Haveria, assim, um tratamento digno e humano e uma destinação adequada e transparente das aves apreendidas.

Enfim a preservação do patrimônio genético.

Essas medidas não podem ficar enternamente no papel. Vontade, ação e pressa são imprescindíveis.

O cadastramento dos interessados nas páginas da COBRAP, do IBAMA e de outras entidades seria uma medida de importante divulgação e muita ajuda em todo o processo.

Caberia estudar também a possibilidade de lançar nos dados do RENAVES os pássaros transferidos e os respectivos detentores.

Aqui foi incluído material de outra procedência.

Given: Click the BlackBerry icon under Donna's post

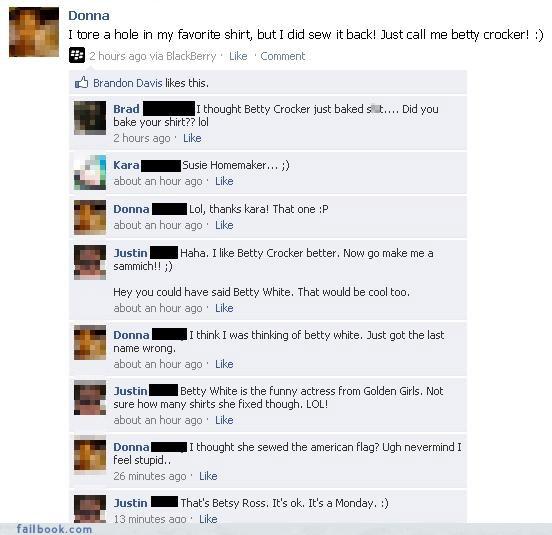Looking at the screenshot, I should (77, 55).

A proposta de cadastrar interessados no portal da COBRAP, para receber aves apreendidas, é uma iniciativa digna dos mais efusivos louvores, muito importante como medida de urgência, mas eu penso que não deve ser definitiva, pois temo que por mais que se faça somente através da COBRAP, muito pouco estará sendo feito e muito mais restará a fazer para a solução definitiva do problema.

A proposta ora apresentada pode parecer inviável, difícil de se instalar e de se manter, por falta de recursos ou de interessados, pois parece uma medida antieconômica, de muitas despesas e pouco retorno. Eu mesmo, confesso, tive muitas dúvidas em apresentar ou não a proposta. Mas considerando os vultosos números divulgados sobre o tráfico, em quantidade de aves, mercado e movimentação financeira, com uma tarifa justa essa atividade pode se manter e até se expandir, e ainda concorrer com o tráfico, podendo o interessado obter e reproduzir as aves que desejar com o pagamento de uma tarifa inferior ao preço do traficante, com a segurança de estar de posse de um animal saudável e legal.

Ora, se temos aves legais de R$ 1.500,00, 3.000,00, 6.000,00, 12.000,00; se temos nas feiras aves ilegais de R$ 10,00, 20,00, 30,00; mas se é verdade que também temos aves comercializadas ilegalmente pelos traficantes a R$ 3.000,00, 5.000,00, 10.000,00, 15.000,00, seja para o tráfico interno, seja para o exterior; se é verdade que no Brasil o tráfico movimenta milhões de dólares, com uma tarifa proporcional o empreendimento se manteria tranqüilamente, até com reservas para expansão ou instalação de novas unidades do modelo. Ou então os números divulgados não são verdadeiros.

Evidentemente muitos ajustes terão de ser feitos durante a execução do projeto, mas nada que a criatividade da nossa gente não possa resolver.